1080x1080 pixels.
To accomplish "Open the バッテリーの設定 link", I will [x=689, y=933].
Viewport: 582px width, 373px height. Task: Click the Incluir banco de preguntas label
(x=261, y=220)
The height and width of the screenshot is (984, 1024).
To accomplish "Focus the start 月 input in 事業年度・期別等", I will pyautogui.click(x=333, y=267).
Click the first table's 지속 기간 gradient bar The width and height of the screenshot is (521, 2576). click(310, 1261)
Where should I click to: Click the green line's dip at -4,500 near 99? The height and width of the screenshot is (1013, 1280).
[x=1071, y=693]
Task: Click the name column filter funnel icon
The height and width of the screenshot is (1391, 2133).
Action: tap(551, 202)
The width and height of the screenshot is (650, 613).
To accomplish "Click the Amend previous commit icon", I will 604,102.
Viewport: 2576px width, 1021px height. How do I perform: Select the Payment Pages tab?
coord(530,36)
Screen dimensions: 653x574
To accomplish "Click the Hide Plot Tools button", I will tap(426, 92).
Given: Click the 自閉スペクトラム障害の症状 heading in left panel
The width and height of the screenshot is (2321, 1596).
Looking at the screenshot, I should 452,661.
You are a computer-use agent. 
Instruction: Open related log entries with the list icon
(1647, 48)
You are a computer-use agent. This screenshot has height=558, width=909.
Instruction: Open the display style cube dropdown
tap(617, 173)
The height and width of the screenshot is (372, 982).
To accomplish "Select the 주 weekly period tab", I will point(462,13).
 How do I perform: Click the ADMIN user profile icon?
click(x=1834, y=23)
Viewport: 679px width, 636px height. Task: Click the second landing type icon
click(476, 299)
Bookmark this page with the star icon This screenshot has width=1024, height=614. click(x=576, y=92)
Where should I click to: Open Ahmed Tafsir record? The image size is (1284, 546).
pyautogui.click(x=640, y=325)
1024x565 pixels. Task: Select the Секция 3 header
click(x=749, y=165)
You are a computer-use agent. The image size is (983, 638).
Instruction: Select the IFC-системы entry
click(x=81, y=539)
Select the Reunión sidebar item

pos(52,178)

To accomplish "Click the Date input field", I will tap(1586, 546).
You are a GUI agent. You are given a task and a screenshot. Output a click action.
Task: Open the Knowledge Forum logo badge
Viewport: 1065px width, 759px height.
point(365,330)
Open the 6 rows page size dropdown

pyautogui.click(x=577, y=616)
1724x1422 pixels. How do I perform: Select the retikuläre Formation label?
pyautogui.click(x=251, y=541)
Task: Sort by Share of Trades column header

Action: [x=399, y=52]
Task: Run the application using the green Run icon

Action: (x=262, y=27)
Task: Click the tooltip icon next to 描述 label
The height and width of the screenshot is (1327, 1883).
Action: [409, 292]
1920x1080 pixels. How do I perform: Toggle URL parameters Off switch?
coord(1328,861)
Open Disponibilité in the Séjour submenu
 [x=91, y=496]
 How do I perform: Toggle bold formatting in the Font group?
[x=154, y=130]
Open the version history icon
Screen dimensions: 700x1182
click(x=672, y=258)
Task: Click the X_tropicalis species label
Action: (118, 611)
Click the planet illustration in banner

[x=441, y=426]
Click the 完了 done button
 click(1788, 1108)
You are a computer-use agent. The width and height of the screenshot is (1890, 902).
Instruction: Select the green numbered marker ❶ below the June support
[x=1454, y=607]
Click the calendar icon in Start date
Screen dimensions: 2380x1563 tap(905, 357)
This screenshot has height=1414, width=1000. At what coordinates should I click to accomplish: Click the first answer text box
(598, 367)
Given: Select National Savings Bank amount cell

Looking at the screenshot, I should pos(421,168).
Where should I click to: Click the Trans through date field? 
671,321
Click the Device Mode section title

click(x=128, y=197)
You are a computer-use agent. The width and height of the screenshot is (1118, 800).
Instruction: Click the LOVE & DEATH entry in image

§ To be done:
Return all of the records above verbatim, reproducing every line without alteration.

§ Written response:
1080x1080 pixels.
To accomplish "Open the バッテリーの設定 link", I will [x=689, y=933].
Viewport: 582px width, 373px height. Task: Click the Incluir banco de preguntas label
(x=261, y=220)
The height and width of the screenshot is (984, 1024).
To accomplish "Focus the start 月 input in 事業年度・期別等", I will pyautogui.click(x=333, y=267).
Click the first table's 지속 기간 gradient bar The width and height of the screenshot is (521, 2576). click(310, 1261)
Where should I click to: Click the green line's dip at -4,500 near 99? The height and width of the screenshot is (1013, 1280).
[x=1071, y=693]
Task: Click the name column filter funnel icon
The height and width of the screenshot is (1391, 2133).
Action: tap(551, 202)
The width and height of the screenshot is (650, 613).
To accomplish "Click the Amend previous commit icon", I will 604,102.
Viewport: 2576px width, 1021px height. How do I perform: Select the Payment Pages tab?
coord(530,36)
Screen dimensions: 653x574
To accomplish "Click the Hide Plot Tools button", I will tap(426, 92).
Given: Click the 自閉スペクトラム障害の症状 heading in left panel
The width and height of the screenshot is (2321, 1596).
Looking at the screenshot, I should 452,661.
You are a computer-use agent. 
Instruction: Open related log entries with the list icon
(1647, 48)
You are a computer-use agent. This screenshot has height=558, width=909.
Instruction: Open the display style cube dropdown
tap(617, 173)
The height and width of the screenshot is (372, 982).
To accomplish "Select the 주 weekly period tab", I will point(462,13).
 How do I perform: Click the ADMIN user profile icon?
click(x=1834, y=23)
Viewport: 679px width, 636px height. Task: Click the second landing type icon
click(476, 299)
Bookmark this page with the star icon This screenshot has width=1024, height=614. click(x=576, y=92)
Where should I click to: Open Ahmed Tafsir record? The image size is (1284, 546).
pyautogui.click(x=640, y=325)
1024x565 pixels. Task: Select the Секция 3 header
click(x=749, y=165)
You are a computer-use agent. The image size is (983, 638).
Instruction: Select the IFC-системы entry
click(x=81, y=539)
Select the Reunión sidebar item

pos(52,178)

To accomplish "Click the Date input field", I will tap(1586, 546).
You are a GUI agent. You are given a task and a screenshot. Output a click action.
Task: Open the Knowledge Forum logo badge
Viewport: 1065px width, 759px height.
point(365,330)
Open the 6 rows page size dropdown

pyautogui.click(x=577, y=616)
1724x1422 pixels. How do I perform: Select the retikuläre Formation label?
pyautogui.click(x=251, y=541)
Task: Sort by Share of Trades column header

Action: [x=399, y=52]
Task: Run the application using the green Run icon

Action: (x=262, y=27)
Task: Click the tooltip icon next to 描述 label
The height and width of the screenshot is (1327, 1883).
Action: [409, 292]
1920x1080 pixels. How do I perform: Toggle URL parameters Off switch?
coord(1328,861)
Open Disponibilité in the Séjour submenu
 [x=91, y=496]
 How do I perform: Toggle bold formatting in the Font group?
[x=154, y=130]
Open the version history icon
Screen dimensions: 700x1182
click(x=672, y=258)
Task: Click the X_tropicalis species label
Action: (118, 611)
Click the planet illustration in banner

[x=441, y=426]
Click the 完了 done button
 click(1788, 1108)
You are a computer-use agent. The width and height of the screenshot is (1890, 902).
Instruction: Select the green numbered marker ❶ below the June support
[x=1454, y=607]
Click the calendar icon in Start date
Screen dimensions: 2380x1563 tap(905, 357)
This screenshot has height=1414, width=1000. At what coordinates should I click to accomplish: Click the first answer text box
(598, 367)
Given: Select National Savings Bank amount cell

Looking at the screenshot, I should pos(421,168).
Where should I click to: Click the Trans through date field? 
671,321
Click the Device Mode section title

click(x=128, y=197)
You are a computer-use agent. The width and height of the screenshot is (1118, 800).
Instruction: Click the LOVE & DEATH entry in image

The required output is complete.